Eric Fischbein

Personal information
- Full name: Eric Fischbein
- Date of birth: 11 March 1976 (age 50)
- Place of birth: Malmö, Sweden
- Height: 1.77 m (5 ft 10 in)
- Position: Midfielder

Youth career
- 1986–1995: SK Hakoah Malmö

Senior career*
- Years: Team / Apps / (Gls)
- 1996–1997: Hammarby IF / 3 / (0)
- 1998–2002: IFK Malmö / 116 / (11)
- 2003–2004: Trelleborgs FF / 54 / (8)
- 2005–2006: Hammarby IF / 26 / (1)
- 2008–2010: Andrea Doria / – / (–)
- 2010–2013: IK Makkabi / – / (–)

= Eric Fischbein =

Swedish footballer

Eric Fischbein (born 11 March 1976) is a Swedish former football midfielder who last represented IK Makkabi Fotboll in Stockholm.

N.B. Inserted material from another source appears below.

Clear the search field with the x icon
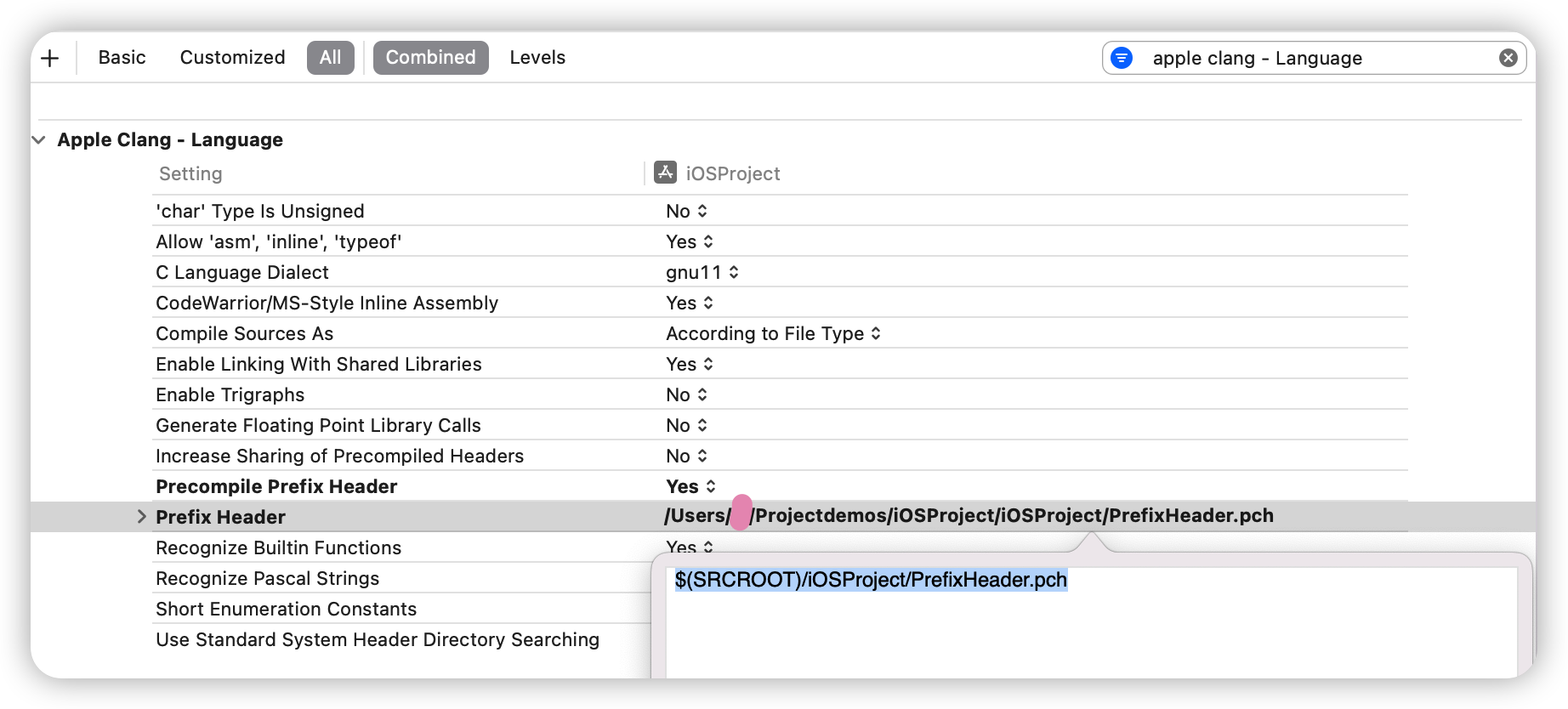 [x=1509, y=57]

He played for Hammarby IF until the 2007 season and, in 2008, he played with fifth tier club FC Andrea Doria from Stockholm.

Fischbein, who is Jewish, was the first person to receive the AGO-award, which goes to outstanding Jewish sports performers in Sweden and is presented by the Jewish sports society IK Makkabi.